Lorsque vous rencontrez Natsumii pour la première fois, vous traversez un poème de Stéphane Mallarmé. Une fenêtre s’ouvre, un tissu léger se balance mollement. Et vous sentez un aimant puissant vous attirer vers la fenêtre. Un peuple immense d’anges bleus vous appelle. Vous aimeriez les rejoindre, leur parler, mais vos pieds restent cloués au sol. Vos mots manquent à l’appel, le lexique s’emmêle, les syllabes se font rares, la langue s’efface. Vous n’avez rien à dire. Vous ne pouvez que contemplez. Une fois partie, elle laissera derrière elle le souvenir de l’immortalité. Et vous serez hanté. L’azur. L’azur. L’azur. L’azur.

Mes premiers pas avec Natsumii ont été timides, empruntés. Je ne savais pas quoi faire. Les mains moites, la gorge nouée, j’ai laissé les éléments penser pour moi. J’ai subi la lumière infernale d’un après-midi ensoleillé et l’ai laissé balafrer la peau blanche de Natasha. Des ombres dures, lacérées. Ce corps diaphane sacrifié sur l’autel d’une météo ennemie méritait un autre sort. J’ai ensuite essayé de travailler la lumière de manière à diminuer au maximum le contraste.
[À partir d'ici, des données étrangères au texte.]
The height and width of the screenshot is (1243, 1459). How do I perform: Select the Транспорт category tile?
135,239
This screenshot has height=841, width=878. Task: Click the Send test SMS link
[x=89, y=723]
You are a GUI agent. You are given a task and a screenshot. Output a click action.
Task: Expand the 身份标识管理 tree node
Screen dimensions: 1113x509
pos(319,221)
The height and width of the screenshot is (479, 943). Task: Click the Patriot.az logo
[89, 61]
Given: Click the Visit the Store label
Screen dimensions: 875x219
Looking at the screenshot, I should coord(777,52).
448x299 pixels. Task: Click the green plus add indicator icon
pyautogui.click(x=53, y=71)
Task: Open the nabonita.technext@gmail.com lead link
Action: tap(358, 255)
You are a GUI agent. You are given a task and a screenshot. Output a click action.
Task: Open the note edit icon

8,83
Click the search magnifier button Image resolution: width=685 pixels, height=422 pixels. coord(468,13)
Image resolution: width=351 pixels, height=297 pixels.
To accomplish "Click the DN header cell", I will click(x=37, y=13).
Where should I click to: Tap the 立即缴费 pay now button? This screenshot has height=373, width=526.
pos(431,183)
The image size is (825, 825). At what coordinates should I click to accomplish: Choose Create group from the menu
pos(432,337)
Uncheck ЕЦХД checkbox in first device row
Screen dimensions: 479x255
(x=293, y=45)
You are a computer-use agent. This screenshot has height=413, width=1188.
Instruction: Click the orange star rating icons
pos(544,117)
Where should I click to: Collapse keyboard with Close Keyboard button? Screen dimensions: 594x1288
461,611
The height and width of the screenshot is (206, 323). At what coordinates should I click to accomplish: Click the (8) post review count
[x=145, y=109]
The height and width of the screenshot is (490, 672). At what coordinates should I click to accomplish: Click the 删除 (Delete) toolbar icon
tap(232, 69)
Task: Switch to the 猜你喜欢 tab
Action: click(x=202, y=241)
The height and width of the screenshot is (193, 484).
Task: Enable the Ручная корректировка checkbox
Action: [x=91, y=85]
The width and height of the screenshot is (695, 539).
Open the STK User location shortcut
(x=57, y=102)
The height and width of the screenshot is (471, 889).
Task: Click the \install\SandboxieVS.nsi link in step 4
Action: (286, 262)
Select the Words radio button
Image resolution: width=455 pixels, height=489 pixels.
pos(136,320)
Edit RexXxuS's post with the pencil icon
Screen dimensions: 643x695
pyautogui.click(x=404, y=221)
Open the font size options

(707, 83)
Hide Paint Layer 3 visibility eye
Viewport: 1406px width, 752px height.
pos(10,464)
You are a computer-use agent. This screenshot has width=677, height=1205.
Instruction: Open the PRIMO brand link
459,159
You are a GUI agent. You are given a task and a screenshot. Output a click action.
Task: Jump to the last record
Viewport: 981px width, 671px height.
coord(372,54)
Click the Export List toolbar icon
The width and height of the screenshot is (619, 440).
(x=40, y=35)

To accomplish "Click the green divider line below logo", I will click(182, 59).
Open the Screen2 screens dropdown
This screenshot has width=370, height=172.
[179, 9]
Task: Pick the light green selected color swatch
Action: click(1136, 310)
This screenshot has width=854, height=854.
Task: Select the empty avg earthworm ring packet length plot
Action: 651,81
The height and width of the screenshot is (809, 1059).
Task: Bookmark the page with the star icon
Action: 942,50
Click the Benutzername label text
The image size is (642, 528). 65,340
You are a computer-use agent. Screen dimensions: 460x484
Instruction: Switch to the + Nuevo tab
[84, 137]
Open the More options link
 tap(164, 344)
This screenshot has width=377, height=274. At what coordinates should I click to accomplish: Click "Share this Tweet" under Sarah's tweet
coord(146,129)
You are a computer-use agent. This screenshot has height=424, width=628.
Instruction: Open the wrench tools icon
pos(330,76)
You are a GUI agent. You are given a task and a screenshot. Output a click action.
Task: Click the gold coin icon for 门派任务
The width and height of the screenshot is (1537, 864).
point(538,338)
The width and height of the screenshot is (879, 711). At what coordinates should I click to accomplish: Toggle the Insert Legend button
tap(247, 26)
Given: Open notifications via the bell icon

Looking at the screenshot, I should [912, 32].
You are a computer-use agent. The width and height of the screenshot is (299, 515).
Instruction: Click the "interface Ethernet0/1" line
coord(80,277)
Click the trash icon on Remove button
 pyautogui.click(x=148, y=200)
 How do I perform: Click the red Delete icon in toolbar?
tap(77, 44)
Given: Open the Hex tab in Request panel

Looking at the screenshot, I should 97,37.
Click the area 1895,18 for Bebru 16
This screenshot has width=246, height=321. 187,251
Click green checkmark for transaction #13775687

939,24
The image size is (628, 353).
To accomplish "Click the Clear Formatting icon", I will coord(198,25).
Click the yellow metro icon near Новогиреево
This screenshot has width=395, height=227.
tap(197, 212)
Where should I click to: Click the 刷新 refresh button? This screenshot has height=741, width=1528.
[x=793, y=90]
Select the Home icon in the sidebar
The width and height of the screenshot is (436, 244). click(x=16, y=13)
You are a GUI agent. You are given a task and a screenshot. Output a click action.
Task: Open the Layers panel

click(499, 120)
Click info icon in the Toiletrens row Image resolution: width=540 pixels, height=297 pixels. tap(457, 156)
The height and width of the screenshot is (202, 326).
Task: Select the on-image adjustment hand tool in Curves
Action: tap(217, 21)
J’ai modelé les ombres afin que l’ambiance évoque plus un crépuscule ou un clair de lune. Mais là encore, le soleil, implacable, m’imposait sa loi. J’ai fini par renoncer.

Je lui ai alors proposé de finir la séance chez moi et de travailler sur un éclairage artificiel. J’avais peu pratiqué le studio jusqu’alors. Là encore, j’étais fébrile, peu à mon aise. Mais dès les premiers tests, j’ai compris que mon intuition avait été la bonne. Il fallait à ce visage une lumière aux ombres douces, légères. Il fallait à ce ciel bleu la douceur d’un nuage. Il lui fallait la simplicité d’un nu discret, d’un peu de peau suggérée. Il ne fallait pas trop la dévoiler. Un poème de Mallarmé ne s’offre pas si facilement. C’est là sa singulière beauté.